_Task 1_
Write out the Anaphe panda entry word for word, between "- Synonyms: Bombyx" and "Authority: (Boisduval, 1847)", inclusive.
_Task 2_
In the Anaphe panda entry, which family is the species placed in?
_Task 3_
Continue the Anaphe panda entry from the point where it stops.

_Document text_
================
Scientific classification
- Kingdom: Animalia
- Phylum: Arthropoda
- Clade: Pancrustacea
- Class: Insecta
- Order: Lepidoptera
- Superfamily: Noctuoidea
- Family: Notodontidae
- Genus: Anaphe
- Species: A. panda
- Binomial name: Anaphe panda (Boisduval, 1847)
- Synonyms: Bombyx panda Boisduval, 1847; Anaphe infracta Walsingham, 1885; Anaphe panda var. leplaei Mayné, 1914;

= Anaphe panda =

- Authority: (Boisduval, 1847)
================
_Supplied records_
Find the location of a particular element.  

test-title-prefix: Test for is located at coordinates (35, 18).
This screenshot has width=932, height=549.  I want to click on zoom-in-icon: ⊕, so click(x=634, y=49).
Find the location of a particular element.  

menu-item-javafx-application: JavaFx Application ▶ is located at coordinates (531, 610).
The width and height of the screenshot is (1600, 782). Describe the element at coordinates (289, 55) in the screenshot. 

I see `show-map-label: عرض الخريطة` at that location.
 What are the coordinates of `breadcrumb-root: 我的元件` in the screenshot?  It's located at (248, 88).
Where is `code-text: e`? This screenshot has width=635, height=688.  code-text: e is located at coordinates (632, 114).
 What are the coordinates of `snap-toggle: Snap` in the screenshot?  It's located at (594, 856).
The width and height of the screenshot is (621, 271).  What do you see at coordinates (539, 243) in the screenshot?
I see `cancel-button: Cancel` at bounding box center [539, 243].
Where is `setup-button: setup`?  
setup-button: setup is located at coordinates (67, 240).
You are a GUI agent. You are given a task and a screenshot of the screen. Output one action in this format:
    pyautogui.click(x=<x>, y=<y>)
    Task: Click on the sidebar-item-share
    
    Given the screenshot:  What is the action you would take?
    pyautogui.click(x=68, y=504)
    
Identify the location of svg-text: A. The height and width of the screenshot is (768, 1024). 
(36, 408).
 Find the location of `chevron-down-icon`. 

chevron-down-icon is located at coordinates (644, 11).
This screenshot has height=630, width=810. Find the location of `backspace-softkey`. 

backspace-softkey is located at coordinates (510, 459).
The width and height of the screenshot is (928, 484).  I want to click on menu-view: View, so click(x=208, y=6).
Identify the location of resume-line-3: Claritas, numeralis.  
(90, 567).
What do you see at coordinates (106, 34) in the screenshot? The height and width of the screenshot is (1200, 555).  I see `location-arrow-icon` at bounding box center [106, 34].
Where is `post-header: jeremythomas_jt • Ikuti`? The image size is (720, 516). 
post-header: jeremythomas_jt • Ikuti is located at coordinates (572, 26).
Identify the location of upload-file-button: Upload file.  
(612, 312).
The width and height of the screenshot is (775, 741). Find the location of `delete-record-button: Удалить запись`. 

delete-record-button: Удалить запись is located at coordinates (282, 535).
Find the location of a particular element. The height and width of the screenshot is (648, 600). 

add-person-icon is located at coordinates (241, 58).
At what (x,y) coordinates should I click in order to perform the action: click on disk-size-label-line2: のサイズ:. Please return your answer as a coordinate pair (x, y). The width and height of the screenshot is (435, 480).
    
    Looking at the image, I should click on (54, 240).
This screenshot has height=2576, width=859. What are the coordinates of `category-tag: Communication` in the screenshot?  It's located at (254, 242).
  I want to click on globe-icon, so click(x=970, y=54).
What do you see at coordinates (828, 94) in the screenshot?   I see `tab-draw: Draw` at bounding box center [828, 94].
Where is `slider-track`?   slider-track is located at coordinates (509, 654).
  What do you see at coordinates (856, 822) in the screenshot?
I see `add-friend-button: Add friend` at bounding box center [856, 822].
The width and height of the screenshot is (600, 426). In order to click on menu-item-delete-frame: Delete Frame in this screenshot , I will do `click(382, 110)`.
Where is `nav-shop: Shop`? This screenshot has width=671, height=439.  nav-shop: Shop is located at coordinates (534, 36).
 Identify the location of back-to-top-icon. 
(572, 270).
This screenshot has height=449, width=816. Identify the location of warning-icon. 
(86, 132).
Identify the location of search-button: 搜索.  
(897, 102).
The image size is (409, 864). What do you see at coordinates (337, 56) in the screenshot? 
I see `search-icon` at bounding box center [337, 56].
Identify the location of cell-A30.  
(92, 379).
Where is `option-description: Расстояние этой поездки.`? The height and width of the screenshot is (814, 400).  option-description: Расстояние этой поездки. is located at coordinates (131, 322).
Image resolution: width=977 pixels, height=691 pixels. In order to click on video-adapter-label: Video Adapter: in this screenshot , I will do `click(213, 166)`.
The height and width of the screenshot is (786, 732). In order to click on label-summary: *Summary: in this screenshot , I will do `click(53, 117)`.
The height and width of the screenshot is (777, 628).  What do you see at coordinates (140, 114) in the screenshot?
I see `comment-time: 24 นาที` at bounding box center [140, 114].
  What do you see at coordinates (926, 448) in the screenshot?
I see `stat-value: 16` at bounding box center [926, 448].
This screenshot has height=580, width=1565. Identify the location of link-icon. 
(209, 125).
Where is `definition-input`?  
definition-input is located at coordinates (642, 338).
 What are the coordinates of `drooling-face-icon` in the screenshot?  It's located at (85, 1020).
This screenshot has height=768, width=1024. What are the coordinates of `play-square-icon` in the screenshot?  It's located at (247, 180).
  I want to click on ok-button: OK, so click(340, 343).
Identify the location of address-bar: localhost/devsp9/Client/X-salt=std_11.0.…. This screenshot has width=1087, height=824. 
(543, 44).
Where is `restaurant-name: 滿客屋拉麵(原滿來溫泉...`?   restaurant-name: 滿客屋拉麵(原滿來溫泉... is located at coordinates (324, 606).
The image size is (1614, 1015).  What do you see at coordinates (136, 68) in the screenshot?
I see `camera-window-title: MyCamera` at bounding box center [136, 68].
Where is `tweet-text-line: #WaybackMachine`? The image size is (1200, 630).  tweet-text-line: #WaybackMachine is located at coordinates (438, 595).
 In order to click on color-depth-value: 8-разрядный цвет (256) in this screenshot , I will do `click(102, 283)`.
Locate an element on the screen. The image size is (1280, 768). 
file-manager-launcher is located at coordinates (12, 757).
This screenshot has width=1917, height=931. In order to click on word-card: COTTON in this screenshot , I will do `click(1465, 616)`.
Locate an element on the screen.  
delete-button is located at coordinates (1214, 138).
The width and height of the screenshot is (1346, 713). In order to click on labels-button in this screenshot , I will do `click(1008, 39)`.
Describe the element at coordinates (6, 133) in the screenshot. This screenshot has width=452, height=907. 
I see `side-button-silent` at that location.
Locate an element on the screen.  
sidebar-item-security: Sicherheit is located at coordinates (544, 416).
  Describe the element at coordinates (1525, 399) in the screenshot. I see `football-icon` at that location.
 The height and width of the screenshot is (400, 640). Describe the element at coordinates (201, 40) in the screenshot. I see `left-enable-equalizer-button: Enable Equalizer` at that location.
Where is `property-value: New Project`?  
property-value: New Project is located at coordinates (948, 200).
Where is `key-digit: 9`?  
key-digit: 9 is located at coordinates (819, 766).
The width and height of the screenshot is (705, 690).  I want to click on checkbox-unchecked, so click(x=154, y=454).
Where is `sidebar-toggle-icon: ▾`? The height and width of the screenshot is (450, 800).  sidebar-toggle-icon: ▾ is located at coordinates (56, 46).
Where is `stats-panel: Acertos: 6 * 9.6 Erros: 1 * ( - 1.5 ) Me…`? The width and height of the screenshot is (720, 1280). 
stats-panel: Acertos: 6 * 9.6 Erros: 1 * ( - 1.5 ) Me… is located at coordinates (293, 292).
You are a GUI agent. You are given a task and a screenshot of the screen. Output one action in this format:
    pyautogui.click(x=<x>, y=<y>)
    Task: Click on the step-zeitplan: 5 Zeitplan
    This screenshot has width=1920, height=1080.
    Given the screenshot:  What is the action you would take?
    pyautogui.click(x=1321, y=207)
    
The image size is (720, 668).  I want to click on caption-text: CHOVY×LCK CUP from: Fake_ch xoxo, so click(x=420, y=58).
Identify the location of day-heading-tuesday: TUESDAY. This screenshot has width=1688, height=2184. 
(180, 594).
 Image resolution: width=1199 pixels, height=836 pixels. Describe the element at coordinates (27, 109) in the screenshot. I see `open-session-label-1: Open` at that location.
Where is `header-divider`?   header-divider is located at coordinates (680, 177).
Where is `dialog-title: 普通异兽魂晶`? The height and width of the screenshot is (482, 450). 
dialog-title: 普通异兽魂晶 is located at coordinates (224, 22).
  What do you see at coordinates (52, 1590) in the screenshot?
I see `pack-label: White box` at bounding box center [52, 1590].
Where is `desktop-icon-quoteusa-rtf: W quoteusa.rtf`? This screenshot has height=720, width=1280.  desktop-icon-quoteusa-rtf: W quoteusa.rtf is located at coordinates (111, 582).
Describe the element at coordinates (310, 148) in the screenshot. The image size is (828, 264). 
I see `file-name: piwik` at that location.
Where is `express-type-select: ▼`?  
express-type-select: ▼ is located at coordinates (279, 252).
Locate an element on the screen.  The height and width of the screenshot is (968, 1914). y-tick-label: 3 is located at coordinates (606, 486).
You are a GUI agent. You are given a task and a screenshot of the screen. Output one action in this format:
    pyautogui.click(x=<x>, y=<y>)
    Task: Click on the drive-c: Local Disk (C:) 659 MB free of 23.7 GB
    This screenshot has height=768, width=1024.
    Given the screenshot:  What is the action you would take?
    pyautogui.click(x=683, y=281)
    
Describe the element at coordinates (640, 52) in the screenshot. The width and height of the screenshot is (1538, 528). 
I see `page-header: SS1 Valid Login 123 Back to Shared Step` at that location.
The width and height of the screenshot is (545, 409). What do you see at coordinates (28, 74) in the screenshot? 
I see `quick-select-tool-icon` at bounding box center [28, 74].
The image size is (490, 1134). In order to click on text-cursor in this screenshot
================
_Task output 1_
- Synonyms: Bombyx panda Boisduval, 1847; Anaphe infracta Walsingham, 1885; Anaphe panda var. leplaei Mayné, 1914;

= Anaphe panda =

- Authority: (Boisduval, 1847)

_Task output 2_
Notodontidae

_Task output 3_
- Synonyms: Bombyx panda Boisduval, 1847, Anaphe infracta Walsingham, 1885, Anaphe panda var. leplaei Mayné, 1914

Species of moth

Anaphe panda is a moth of the family Notodontidae. It was described by Jean Baptiste Boisduval in 1847. It is found in Cameroon, the Democratic Republic of the Congo, Equatorial Guinea, Kenya, Malawi, South Africa, Tanzania and the Gambia.

The larvae have been recorded feeding on Bridelia micrantha.

Larvae are eaten in Central Africa and are especially liked because of their high fat content.